= Beginning of Section =

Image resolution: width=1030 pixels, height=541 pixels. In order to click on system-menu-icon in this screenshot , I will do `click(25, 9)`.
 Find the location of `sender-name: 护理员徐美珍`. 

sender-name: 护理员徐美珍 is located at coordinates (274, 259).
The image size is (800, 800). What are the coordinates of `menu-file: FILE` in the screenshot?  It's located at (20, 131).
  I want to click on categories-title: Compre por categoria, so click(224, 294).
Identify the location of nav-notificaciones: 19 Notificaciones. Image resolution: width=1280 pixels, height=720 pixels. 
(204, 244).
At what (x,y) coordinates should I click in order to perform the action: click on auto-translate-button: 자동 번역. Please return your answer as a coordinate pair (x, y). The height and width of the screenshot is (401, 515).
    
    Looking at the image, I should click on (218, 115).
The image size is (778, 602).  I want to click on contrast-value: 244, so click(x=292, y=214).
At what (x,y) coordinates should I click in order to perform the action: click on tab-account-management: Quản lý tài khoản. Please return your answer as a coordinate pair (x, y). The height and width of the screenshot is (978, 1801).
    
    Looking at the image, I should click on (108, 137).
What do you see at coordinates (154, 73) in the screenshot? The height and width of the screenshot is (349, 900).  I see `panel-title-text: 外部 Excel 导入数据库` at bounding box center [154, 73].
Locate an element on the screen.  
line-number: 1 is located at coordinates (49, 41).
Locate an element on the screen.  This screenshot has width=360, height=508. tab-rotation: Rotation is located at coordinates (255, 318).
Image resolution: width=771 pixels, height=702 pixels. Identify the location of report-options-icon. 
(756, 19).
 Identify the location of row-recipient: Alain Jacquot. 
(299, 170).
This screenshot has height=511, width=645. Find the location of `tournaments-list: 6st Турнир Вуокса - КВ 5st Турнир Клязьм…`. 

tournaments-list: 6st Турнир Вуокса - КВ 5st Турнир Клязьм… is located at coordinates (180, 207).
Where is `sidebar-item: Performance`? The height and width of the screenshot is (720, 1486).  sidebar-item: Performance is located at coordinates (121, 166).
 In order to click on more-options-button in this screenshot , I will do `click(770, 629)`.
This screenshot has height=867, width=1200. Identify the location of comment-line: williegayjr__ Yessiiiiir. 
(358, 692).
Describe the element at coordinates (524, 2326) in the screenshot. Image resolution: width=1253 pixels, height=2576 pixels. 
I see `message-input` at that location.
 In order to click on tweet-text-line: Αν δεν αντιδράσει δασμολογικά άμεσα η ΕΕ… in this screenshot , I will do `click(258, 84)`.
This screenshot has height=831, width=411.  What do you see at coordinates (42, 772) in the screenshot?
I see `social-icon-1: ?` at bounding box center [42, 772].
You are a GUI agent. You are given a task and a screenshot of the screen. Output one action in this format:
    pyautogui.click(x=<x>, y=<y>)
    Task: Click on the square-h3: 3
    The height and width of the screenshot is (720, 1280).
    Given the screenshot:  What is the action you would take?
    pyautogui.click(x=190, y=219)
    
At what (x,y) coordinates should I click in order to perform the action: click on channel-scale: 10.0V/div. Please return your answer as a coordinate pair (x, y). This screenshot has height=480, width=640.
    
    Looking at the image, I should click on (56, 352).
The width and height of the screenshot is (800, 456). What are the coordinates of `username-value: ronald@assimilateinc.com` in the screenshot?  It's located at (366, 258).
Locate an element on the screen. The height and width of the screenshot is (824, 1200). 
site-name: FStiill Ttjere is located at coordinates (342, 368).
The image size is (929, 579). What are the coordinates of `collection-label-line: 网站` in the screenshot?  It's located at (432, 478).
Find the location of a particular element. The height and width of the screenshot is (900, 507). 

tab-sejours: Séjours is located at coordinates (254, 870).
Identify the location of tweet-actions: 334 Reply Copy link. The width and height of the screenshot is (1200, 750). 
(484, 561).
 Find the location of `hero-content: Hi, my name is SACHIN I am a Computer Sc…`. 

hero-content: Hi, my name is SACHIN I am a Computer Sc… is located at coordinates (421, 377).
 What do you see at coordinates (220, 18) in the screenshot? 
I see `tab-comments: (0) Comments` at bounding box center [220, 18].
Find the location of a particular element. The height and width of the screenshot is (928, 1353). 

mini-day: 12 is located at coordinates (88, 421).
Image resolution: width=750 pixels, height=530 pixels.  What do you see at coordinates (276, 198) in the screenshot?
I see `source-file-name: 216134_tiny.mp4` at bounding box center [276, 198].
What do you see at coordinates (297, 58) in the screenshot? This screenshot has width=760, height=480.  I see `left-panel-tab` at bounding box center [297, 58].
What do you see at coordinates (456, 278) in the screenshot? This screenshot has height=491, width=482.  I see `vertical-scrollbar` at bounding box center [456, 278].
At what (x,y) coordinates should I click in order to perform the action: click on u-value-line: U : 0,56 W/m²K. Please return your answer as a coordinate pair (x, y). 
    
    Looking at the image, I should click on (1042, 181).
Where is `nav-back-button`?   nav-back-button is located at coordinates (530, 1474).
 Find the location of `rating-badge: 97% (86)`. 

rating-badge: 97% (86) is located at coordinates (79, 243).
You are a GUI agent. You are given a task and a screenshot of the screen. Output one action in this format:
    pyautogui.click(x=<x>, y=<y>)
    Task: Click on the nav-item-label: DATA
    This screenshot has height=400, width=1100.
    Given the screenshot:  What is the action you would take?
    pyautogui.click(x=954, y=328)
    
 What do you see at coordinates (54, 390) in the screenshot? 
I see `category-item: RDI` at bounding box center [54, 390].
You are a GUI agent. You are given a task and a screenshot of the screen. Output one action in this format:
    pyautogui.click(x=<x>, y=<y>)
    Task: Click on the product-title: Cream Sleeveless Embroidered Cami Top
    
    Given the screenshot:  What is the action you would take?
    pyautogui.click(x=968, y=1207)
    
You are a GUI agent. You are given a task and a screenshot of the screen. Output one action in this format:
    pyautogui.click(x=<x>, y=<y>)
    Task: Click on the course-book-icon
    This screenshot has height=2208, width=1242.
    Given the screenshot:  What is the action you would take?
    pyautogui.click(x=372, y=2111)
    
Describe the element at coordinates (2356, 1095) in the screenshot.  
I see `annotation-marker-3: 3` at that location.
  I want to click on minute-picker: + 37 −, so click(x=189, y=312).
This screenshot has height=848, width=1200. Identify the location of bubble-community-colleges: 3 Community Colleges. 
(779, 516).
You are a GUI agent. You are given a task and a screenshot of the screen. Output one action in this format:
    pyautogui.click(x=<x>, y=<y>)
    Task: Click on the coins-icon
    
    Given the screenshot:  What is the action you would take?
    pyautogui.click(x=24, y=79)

= End of Section =

Gather every line of the listing above that contains the string "pair", treating uppercase and lowercase as different.

[ANSWER SPACE]:
At what (x,y) coordinates should I click in order to perform the action: click on auto-translate-button: 자동 번역. Please return your answer as a coordinate pair (x, y). The height and width of the screenshot is (401, 515).
At what (x,y) coordinates should I click in order to perform the action: click on tab-account-management: Quản lý tài khoản. Please return your answer as a coordinate pair (x, y). The height and width of the screenshot is (978, 1801).
At what (x,y) coordinates should I click in order to perform the action: click on channel-scale: 10.0V/div. Please return your answer as a coordinate pair (x, y). This screenshot has height=480, width=640.
At what (x,y) coordinates should I click in order to perform the action: click on u-value-line: U : 0,56 W/m²K. Please return your answer as a coordinate pair (x, y). 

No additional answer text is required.